## Work to be completed
Count how many lines of the listing contain "image", then give that number and nothing more.

━━━ Source information

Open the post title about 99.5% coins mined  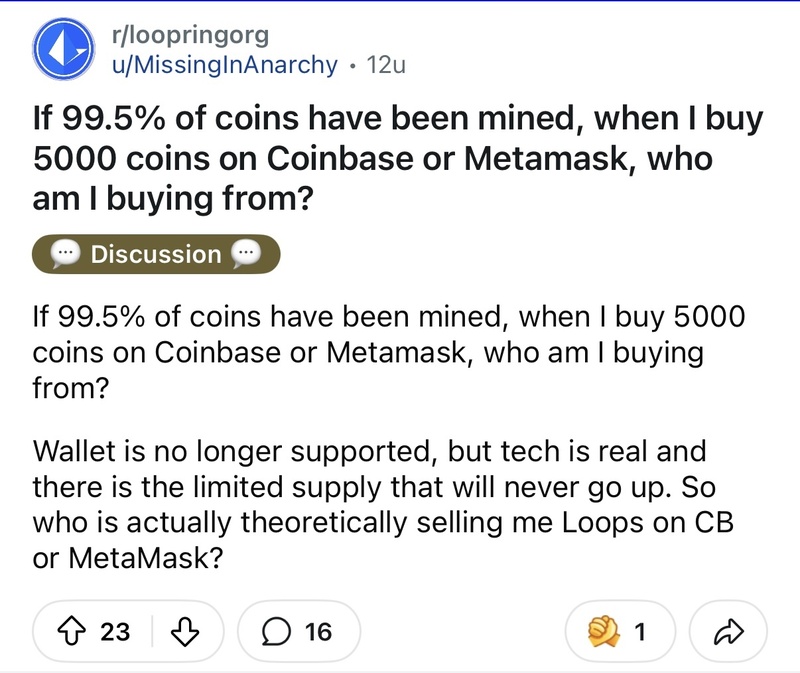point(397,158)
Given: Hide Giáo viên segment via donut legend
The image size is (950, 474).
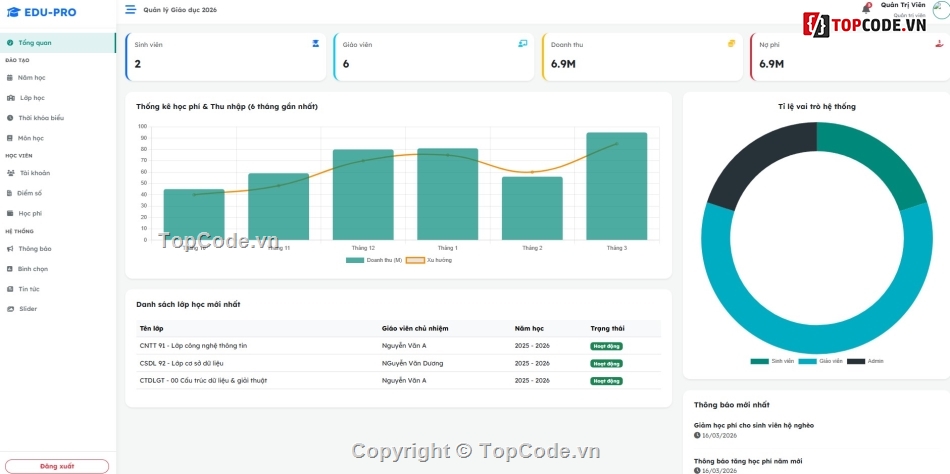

━━━━━━
━━━ Source information

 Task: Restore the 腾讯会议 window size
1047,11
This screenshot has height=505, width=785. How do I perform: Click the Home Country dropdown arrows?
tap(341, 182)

━━━━━━
━━━ Source information

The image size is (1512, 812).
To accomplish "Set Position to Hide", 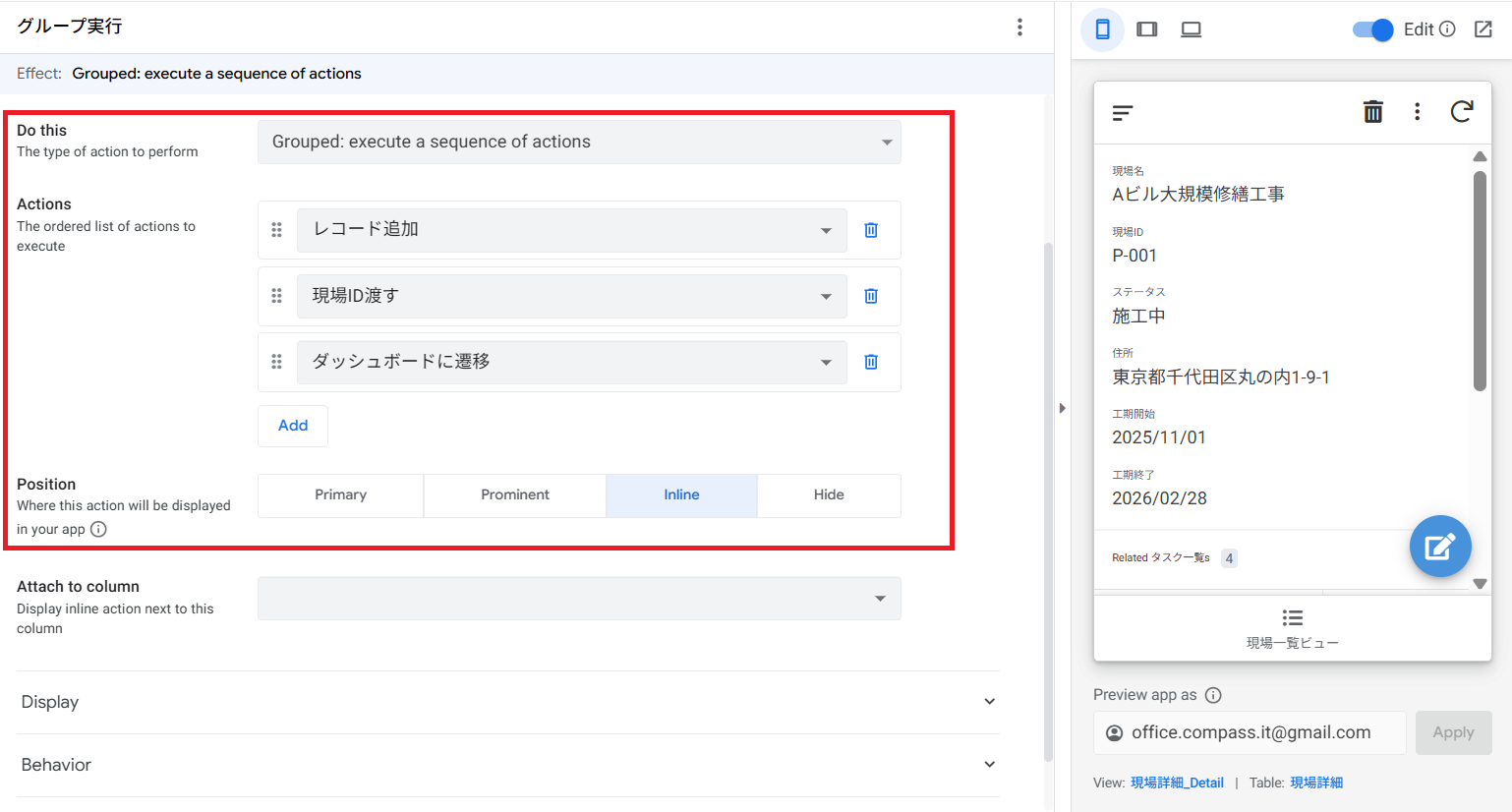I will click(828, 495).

━━━━━━

## Answer to this problem
2